The harvests for this post are quite similar to last Monday’s post.
Both chicory (radicchio) in the above photo were germinated from seeds from the same packet yet one is long and skinny, the other round. Anyone knows the reason? There is no difference in taste. This round one is much larger than the one posted on 11/26/12 but not as solid. Wrapped each in clean dry paper towel and placed in plastic bag. Should keep for a few weeks in the fridge.
The broccoli on the left is green but the one on the right is purple/red. Too bad there was not time for them to get bigger, especially the purple/red one.
Cleaned the leeks. Thinly sliced the white and light green sections, placed in freezer bag (separate easily after frozen), date, label and freeze for later use, above left photo.
Green parts were cut into about 5-inch lengths, placed in freezer bag (also separate easily after frozen), date, label and freeze for adding to pot when making broth. Above right photo.
Decided to bring in all my celeriacs, 6 total. The one in the above photo is the largest, 1½ pounds, the others were smaller, less than 1 pound. Also dug in a some carrots. Did not wash as I am experimenting with winter storage in my unheated garage.
Left to right: celeriac, carrots, parsnips, sunchoke (Jeruselam artichoke) and beets
Covered bottom of windowbox with about 2 inches of damp (not wet) pro-mix. Placed root veggies on top. Celeriac and carrots were unwashed. Parsnips, sunchoke and beets were washed. Will see if there is any difference during storage
Years ago, in my younger days, I used to dig a little hole behind the house every fall. Pile my root veggies in the hole, cover with a thick layer of leaves and bringing in as needed throughout the winter. Worked well until critters discovered my stash. That was the end of that form of winter storage.

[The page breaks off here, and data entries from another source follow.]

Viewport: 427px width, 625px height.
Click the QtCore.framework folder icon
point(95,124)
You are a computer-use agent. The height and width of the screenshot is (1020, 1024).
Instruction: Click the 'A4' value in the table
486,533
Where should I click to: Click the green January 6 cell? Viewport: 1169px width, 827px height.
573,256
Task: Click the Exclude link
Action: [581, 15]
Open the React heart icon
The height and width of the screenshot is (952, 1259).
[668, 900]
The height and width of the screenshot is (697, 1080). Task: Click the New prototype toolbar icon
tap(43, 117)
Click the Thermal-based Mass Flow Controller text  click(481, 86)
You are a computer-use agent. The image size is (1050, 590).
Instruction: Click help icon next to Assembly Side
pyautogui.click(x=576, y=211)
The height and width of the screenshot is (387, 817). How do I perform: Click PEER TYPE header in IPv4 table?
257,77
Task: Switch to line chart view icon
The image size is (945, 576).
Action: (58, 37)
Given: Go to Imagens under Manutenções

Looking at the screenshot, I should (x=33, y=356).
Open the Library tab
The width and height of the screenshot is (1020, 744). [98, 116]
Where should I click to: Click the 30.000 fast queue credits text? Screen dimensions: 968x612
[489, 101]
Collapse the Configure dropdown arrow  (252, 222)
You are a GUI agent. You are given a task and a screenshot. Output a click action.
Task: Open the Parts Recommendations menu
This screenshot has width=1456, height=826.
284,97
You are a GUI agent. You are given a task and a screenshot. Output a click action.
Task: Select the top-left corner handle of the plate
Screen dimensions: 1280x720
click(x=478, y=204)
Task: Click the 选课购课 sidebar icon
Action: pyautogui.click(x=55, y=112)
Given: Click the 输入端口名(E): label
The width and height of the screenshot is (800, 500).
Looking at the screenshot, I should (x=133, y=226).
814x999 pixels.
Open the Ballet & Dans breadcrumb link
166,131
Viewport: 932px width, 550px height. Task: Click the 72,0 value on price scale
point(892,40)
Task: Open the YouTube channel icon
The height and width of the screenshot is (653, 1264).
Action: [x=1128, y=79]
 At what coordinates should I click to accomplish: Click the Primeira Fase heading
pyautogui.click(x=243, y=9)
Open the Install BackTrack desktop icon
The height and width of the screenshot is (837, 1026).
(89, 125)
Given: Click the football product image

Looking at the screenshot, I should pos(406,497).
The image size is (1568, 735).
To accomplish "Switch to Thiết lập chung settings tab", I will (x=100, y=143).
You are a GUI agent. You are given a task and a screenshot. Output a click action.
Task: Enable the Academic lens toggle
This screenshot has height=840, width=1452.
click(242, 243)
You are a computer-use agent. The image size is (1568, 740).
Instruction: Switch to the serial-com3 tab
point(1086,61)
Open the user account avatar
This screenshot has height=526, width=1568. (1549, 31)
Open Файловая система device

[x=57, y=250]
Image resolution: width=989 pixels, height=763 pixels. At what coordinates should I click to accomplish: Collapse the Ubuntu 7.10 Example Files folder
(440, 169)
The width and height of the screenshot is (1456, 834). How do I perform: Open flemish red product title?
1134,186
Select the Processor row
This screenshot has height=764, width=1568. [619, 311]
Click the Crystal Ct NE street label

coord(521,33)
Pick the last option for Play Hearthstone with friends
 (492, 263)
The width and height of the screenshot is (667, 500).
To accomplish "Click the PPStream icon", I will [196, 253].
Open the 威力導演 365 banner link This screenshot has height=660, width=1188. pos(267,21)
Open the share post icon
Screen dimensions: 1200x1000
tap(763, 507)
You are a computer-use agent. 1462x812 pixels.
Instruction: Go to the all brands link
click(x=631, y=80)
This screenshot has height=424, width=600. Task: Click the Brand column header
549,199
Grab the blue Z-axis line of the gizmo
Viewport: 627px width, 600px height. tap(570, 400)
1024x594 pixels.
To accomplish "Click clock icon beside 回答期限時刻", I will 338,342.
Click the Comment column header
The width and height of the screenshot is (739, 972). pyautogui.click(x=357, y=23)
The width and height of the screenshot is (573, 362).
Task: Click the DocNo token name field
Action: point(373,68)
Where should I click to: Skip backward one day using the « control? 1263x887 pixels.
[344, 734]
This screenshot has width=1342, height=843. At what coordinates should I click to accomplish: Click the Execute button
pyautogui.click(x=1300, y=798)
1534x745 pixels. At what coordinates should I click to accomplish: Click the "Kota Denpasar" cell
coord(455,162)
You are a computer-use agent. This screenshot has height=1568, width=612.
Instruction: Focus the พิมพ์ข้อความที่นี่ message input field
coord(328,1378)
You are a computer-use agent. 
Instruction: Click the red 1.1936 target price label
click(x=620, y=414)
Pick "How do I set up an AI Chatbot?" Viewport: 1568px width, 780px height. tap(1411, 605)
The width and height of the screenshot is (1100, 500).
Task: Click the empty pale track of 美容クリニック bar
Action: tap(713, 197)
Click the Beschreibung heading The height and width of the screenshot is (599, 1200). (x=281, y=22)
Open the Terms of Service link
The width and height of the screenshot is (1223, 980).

In more recent years, I leave the root veggies in the garden and mulch with a thick layer of leaves. Harvest as needed. The problem with this is if there is too much snow, I cannot get to the garden nor open the garden gate and, again, critters come to feast.
The logic behind this experiment is mimic the “storage hole” condition and not have to worry about critters, I hope. Now why did I not think of this experiment before?